(Saved data entries)
○ ○ ○

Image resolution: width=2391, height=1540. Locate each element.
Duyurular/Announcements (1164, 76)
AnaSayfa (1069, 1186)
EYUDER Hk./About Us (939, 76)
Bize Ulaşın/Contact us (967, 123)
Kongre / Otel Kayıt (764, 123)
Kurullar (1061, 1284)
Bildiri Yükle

○ ○ ○

* EXERCISE OBJECTIVE
Reproduce every line of the data so that nothing differs from the original.

* OUTPUT BELOW
Image resolution: width=2391, height=1540. Locate each element.
Duyurular/Announcements (1164, 76)
AnaSayfa (1069, 1186)
EYUDER Hk./About Us (939, 76)
Bize Ulaşın/Contact us (967, 123)
Kongre / Otel Kayıt (764, 123)
Kurullar (1061, 1284)
Bildiri Yükle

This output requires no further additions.